Skyscraper spiders will be deployed through a git repository and configured through yaml files next to the spiders. The folder structure will remain as currently with projects as folders. A permission system (at first) will not be implemented, we rely on one V-server per permission group. A sample repository might look like this:

my-project/
|-- myspider.py (code of the spider)
|-- myspider.yml (configuration of the spider)
|-- some_external_lib/ (optional helper scripts that a spider can include with this new concept)
    |-- some_complex_algorithm.py
|-- otherspider.py
|-- otherspider.yml

second-project/
|-- myspider.py
|-- myspider.yml

This structure allows the user to manage spiders and spider configurations in a git repository and deploy them through git commit, either on the master branch or a specific branch.

The current state of the scraping system will be stored in the RAM of skyscraper (which will become a always-up service running in the background, e.g. through systemd or in a docker container). This service can create subprocesses to execute the actual crawls (call a entrypoint like skyscraper-executor or similar).

If there is need for scalability in the future communication between skyscraper instances could be done through ZeroMQ or similar, but currently we will focus on single-instance deployments.

Calkx will also use configuration through yml files and code will be commited through git. This allow better structuring of code than a Jupyter notebook (which makes it difficult to structure code into multiple files and also difficult to install additional requirements).

Skyscraper

If you want to contribute we currently have the following ideas that need to be implemented for Skyscraper:

  • logging support for crawled URLs including referer to allow debugging of potential crawling circles

  • drop x percent pipeline: A pipeline that drops a certain percentage of items but still marks them as crawled (can be used to follow the European database protection law by only crawling a small percentage of data)

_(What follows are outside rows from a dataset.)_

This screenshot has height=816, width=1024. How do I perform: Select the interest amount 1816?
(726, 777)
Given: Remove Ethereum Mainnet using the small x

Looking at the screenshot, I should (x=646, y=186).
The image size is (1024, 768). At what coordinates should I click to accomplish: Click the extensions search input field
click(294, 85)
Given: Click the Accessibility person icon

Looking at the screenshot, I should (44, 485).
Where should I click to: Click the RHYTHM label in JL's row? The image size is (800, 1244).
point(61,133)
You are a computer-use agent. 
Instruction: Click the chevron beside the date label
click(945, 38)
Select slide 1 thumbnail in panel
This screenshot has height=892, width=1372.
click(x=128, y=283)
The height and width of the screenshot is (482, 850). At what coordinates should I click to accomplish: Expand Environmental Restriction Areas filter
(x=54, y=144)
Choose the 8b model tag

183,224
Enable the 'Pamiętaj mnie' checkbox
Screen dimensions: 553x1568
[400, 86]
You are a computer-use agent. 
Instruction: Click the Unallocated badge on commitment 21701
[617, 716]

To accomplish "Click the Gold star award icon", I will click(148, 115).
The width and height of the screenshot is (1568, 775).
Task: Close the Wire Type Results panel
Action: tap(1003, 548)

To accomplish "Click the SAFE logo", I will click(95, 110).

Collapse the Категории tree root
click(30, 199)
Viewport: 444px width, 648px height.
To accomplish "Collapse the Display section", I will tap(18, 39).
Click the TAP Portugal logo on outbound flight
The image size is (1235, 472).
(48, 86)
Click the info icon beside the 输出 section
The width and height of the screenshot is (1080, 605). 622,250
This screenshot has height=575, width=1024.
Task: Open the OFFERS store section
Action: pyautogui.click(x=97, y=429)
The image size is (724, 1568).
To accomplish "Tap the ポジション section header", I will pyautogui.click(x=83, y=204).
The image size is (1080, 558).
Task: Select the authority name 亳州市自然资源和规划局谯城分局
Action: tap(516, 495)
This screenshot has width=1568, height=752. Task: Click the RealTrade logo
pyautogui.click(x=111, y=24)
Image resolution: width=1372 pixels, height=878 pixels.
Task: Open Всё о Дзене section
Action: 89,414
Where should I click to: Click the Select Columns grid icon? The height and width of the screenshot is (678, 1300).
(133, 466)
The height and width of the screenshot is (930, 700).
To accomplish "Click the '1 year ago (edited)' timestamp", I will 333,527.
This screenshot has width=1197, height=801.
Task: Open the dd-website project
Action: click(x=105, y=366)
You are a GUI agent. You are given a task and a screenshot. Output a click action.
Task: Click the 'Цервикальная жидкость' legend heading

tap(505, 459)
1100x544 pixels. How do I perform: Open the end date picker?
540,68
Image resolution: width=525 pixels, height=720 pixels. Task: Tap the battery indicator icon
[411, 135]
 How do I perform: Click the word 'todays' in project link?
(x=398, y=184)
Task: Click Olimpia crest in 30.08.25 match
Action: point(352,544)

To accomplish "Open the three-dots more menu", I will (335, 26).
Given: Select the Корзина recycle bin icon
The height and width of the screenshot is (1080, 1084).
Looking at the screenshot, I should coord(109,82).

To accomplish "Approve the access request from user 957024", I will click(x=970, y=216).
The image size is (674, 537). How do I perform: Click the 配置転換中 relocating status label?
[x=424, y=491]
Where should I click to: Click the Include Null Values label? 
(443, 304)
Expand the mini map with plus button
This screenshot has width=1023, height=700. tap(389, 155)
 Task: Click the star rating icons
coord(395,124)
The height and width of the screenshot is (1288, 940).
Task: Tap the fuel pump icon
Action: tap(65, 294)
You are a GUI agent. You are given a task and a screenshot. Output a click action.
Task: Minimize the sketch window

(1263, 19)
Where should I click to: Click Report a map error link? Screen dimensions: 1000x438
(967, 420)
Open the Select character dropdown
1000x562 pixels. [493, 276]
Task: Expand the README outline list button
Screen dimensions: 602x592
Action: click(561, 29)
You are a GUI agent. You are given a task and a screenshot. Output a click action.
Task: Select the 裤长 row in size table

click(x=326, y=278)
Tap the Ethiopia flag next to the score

  • number of requests per day limitation: Limit a spider to a maximum number of requests per day

Calkx

We also need to think about what Calkx should become / which features it should implement. At the current situation Skyscraper works pretty well, but the following processes are still quite undefined. Currently we can see that we need the following solutions (ideally all inside Calkx, because we should not develop too many components):

  • further extraction of features from Skyscraper results (especially if Skyscraper outputs HTML source, but maybe also in other situations)

  • visual data exploration to get an insight into what we crawled, what the data looks like etc.

  • chart generation for our presentations (both blog posts and project websites)